News / Middle East

Libyan Kidnappers Release Jordanian Ambassador

Fawaz al-Etan, the Jordanian ambassador in Libya, speaks to the press upon his arrival to Marka Military Airport, in Amman, Jordan, Tuesday, May 13, 2014
Fawaz al-Etan, the Jordanian ambassador in Libya, speaks to the press upon his arrival to Marka Military Airport, in Amman, Jordan, Tuesday, May 13, 2014
Edward Yeranian
— Jordan's ambassador to Libya was released Tuesday after being detained by his kidnappers for close to a month.   

The small crowd of Jordanian officials and family members clapped to celebrate the return of kidnapped diplomat Fawaz al-Itan at Amman's military airport, after what he described as a “difficult” four week detention in Libya.

Despite the ordeal, al-Itan spoke with journalists before leaving the airport.  

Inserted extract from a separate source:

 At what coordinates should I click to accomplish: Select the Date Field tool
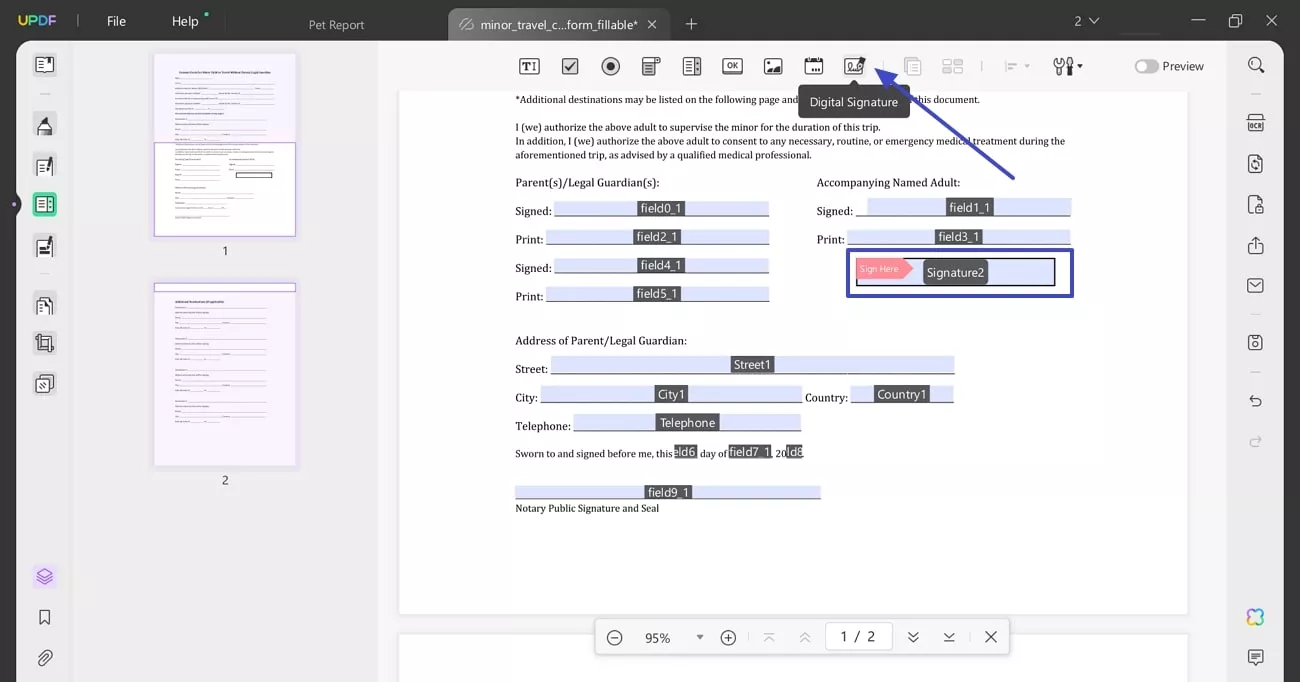[x=814, y=66]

He says that the deal was concluded between various Jordanian and Libyan intermediaries and the conflict was solve peacefully, honorably and in a civilized manner.  But, he joked, the ordeal was still a kidnapping.

Al-Itan went on to minimized his detention, insisting that it was an “isolated” event and there are no major conflicts between Jordan and Libya.  He explained that he was being held by the family of a Libyan detained in Jordan.

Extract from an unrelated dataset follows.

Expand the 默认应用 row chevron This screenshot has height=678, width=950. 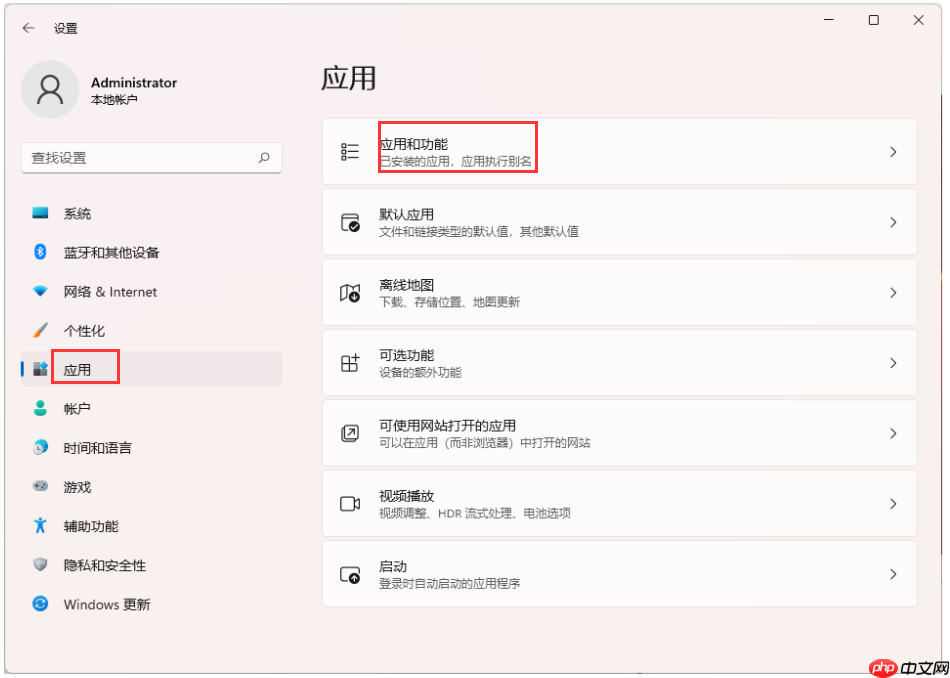pos(893,222)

Mohammed al-Darsi, a Libyan national held in Jordan since 2007, was reportedly released late last week as part of the bargain to free Ambassador al Itan.  Darsi had been held by Jordan over a plot to bomb the country's main airport.

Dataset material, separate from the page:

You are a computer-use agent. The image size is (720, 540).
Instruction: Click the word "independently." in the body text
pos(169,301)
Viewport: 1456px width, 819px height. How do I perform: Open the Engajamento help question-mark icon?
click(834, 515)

Jordanian Foreign Minister Nasser al-Judeh told a news conference that no “deal” was made to release Ambassador al Itan.

He says Jordan worked with the Libyan government to achieve the release.  He says Jordan handed over its prisoner (Mohammed al-Darsi) in accordance with the Riyadh Convention, in which prisoners are allowed to finish sentences in their home countries.

A number of Egyptian and Tunisian diplomats have been kidnapped in Libya in recent months.  Egypt reportedly traded a Libyan militia commander it was holding to secure the release of its diplomats.  A Tunisian diplomat recently pleaded with his country to secure his freedom, as he broke down in tears, during a video released by his captors.